Assignment: Print exactly what the entries say, line by line, from the first line down to the one with "MORE BY AUTHOR [link] (111, 1164)", inclusive.

>>>>>

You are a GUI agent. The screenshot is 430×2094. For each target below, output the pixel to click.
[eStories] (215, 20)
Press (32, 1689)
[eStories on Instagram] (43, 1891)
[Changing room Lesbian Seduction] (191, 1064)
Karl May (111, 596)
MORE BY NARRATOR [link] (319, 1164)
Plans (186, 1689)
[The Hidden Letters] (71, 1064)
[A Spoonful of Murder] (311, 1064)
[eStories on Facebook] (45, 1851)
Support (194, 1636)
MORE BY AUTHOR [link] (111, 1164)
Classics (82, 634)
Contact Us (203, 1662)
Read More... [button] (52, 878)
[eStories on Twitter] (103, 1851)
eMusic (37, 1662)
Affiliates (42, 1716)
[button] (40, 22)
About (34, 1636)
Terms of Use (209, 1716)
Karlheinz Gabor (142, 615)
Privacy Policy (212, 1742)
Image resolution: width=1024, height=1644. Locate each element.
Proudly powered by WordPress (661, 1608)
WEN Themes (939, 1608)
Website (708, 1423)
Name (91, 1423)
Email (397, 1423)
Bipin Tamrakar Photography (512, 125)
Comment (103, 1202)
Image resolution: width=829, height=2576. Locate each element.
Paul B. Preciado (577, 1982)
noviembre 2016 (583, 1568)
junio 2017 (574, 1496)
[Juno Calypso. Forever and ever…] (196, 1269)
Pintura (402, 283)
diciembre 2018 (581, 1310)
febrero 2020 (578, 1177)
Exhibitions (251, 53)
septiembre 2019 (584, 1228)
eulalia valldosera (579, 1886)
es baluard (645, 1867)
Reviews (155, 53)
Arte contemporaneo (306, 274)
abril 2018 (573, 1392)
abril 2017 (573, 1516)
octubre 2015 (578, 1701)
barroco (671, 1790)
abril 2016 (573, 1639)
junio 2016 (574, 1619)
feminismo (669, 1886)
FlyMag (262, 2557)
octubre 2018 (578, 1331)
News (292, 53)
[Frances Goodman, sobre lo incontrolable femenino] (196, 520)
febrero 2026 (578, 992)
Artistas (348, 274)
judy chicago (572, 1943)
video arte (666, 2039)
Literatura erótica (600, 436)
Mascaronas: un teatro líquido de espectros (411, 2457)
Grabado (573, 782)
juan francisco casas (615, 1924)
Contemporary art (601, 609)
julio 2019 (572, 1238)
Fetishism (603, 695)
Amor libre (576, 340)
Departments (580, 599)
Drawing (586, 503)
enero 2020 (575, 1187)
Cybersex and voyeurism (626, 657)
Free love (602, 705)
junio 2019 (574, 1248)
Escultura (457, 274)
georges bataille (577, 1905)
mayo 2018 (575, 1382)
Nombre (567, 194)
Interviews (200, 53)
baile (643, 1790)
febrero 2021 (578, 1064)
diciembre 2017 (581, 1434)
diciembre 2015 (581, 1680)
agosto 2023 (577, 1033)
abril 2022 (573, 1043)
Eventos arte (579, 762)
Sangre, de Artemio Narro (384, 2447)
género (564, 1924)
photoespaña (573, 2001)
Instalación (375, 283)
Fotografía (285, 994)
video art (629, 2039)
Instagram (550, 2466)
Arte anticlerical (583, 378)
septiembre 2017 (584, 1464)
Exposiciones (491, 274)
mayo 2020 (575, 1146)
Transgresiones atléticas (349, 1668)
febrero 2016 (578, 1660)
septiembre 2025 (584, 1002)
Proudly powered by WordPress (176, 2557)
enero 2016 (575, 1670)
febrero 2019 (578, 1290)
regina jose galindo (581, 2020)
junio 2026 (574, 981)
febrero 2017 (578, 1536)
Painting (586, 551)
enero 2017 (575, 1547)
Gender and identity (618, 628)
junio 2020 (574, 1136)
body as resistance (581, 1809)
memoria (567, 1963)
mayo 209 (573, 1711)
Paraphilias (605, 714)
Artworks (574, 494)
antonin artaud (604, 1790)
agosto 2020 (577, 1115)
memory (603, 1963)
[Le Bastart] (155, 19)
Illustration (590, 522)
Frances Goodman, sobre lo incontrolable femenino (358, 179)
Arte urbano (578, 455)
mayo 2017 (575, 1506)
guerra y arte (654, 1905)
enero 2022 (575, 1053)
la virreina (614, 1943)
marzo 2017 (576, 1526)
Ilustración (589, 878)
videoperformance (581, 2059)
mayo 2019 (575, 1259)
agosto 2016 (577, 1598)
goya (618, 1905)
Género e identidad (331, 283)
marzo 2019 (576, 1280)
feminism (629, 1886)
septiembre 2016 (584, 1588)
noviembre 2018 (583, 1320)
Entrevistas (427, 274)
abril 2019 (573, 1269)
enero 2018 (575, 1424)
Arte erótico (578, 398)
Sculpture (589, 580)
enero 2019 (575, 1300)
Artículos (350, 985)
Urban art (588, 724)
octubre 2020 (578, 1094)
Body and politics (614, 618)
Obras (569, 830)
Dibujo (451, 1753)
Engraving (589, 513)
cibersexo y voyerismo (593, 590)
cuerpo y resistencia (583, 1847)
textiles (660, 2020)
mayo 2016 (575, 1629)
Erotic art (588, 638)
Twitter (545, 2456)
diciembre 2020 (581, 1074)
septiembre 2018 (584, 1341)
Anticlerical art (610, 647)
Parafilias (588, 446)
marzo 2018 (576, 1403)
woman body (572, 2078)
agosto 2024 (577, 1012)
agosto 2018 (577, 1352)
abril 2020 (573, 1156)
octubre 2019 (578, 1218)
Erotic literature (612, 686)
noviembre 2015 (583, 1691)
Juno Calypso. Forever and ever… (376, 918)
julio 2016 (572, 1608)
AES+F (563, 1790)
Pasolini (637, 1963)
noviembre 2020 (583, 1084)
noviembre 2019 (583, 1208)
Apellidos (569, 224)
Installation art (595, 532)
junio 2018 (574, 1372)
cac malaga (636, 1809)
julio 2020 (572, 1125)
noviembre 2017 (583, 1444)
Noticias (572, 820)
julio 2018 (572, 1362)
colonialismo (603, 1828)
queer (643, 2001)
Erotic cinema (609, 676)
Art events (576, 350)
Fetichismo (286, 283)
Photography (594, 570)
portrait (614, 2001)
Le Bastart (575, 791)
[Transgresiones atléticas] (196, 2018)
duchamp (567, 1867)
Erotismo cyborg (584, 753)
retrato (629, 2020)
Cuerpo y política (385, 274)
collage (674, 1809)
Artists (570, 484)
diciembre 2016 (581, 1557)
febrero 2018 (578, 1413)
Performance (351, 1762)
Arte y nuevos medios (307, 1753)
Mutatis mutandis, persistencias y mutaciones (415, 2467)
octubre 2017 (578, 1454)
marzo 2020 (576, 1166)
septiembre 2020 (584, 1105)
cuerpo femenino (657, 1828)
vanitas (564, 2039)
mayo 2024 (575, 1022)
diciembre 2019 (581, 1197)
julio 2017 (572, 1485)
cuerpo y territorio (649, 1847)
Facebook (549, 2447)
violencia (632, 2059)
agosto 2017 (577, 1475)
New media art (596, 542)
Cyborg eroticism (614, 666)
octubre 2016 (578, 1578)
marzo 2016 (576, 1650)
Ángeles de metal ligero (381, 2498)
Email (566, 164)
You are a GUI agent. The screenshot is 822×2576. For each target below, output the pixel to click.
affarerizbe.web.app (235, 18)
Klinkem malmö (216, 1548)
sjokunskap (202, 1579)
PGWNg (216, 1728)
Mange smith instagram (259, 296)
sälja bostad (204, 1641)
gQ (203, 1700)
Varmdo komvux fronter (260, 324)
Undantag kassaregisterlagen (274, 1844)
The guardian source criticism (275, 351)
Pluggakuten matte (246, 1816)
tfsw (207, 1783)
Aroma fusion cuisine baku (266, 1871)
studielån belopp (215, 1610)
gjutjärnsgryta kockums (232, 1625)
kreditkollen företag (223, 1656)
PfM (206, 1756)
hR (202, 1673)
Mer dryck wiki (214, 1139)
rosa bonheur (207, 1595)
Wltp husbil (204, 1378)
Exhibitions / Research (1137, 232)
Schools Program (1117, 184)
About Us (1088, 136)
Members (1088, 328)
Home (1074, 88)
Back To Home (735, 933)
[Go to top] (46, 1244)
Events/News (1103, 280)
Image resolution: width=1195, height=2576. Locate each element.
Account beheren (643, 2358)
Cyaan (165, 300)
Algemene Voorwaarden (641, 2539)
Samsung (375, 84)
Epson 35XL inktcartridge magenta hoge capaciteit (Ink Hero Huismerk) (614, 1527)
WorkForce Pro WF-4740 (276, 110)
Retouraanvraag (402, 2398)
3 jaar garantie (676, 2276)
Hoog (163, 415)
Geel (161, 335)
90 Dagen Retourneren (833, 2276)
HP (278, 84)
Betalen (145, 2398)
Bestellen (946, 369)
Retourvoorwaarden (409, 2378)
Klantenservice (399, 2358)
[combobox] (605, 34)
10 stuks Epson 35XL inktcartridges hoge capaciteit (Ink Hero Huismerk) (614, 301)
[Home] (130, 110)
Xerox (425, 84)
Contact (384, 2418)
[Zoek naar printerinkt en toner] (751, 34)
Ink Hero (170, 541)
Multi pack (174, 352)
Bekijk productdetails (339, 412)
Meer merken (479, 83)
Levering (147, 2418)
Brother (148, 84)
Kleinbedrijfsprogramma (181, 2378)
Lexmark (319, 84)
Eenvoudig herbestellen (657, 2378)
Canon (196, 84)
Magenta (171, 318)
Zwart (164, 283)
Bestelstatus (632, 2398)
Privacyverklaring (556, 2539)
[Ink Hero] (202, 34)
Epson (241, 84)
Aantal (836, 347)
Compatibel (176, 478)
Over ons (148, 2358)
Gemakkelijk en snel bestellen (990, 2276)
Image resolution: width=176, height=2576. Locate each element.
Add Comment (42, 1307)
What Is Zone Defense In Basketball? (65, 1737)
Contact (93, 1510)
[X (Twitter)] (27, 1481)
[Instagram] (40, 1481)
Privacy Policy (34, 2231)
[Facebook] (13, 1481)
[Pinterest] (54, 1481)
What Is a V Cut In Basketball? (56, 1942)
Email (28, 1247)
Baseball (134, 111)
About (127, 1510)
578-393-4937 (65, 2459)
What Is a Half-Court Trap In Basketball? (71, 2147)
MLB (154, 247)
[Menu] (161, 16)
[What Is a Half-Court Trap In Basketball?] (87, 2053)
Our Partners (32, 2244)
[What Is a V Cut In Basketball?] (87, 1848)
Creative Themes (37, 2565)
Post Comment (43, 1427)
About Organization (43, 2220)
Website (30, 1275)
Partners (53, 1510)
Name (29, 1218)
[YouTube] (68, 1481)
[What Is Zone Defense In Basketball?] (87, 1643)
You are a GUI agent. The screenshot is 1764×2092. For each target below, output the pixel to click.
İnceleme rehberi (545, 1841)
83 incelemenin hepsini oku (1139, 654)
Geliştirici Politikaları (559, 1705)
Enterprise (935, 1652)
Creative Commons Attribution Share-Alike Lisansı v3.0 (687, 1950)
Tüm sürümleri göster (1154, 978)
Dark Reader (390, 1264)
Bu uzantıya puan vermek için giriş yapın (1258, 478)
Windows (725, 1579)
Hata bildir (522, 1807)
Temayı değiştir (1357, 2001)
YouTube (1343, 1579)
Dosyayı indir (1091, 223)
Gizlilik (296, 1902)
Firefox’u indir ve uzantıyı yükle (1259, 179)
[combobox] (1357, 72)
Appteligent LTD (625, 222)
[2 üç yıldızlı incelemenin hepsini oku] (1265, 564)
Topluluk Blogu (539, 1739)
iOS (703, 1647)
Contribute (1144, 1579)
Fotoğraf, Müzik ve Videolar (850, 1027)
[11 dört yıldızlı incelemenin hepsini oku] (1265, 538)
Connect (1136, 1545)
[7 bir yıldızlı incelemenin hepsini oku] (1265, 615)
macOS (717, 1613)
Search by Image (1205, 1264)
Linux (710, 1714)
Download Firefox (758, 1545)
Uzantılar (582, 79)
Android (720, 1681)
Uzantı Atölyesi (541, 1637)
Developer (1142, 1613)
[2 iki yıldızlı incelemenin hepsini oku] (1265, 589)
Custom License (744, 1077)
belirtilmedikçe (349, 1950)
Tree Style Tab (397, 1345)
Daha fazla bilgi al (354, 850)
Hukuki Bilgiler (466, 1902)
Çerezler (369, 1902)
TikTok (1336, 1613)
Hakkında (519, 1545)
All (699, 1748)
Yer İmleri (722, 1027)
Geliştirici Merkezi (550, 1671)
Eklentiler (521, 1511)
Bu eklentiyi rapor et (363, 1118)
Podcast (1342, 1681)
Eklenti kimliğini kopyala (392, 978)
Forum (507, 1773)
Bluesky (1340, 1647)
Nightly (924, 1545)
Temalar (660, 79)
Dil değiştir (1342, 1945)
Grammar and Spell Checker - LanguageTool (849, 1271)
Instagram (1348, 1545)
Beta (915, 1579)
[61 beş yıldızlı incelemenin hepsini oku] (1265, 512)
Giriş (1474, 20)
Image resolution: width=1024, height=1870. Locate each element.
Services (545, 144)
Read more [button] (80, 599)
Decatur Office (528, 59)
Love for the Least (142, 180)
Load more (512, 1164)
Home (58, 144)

<<<<<

Solution to the exercise:
You are a GUI agent. The screenshot is 430×2094. For each target below, output the pixel to click.
[eStories] (215, 20)
Press (32, 1689)
[eStories on Instagram] (43, 1891)
[Changing room Lesbian Seduction] (191, 1064)
Karl May (111, 596)
MORE BY NARRATOR [link] (319, 1164)
Plans (186, 1689)
[The Hidden Letters] (71, 1064)
[A Spoonful of Murder] (311, 1064)
[eStories on Facebook] (45, 1851)
Support (194, 1636)
MORE BY AUTHOR [link] (111, 1164)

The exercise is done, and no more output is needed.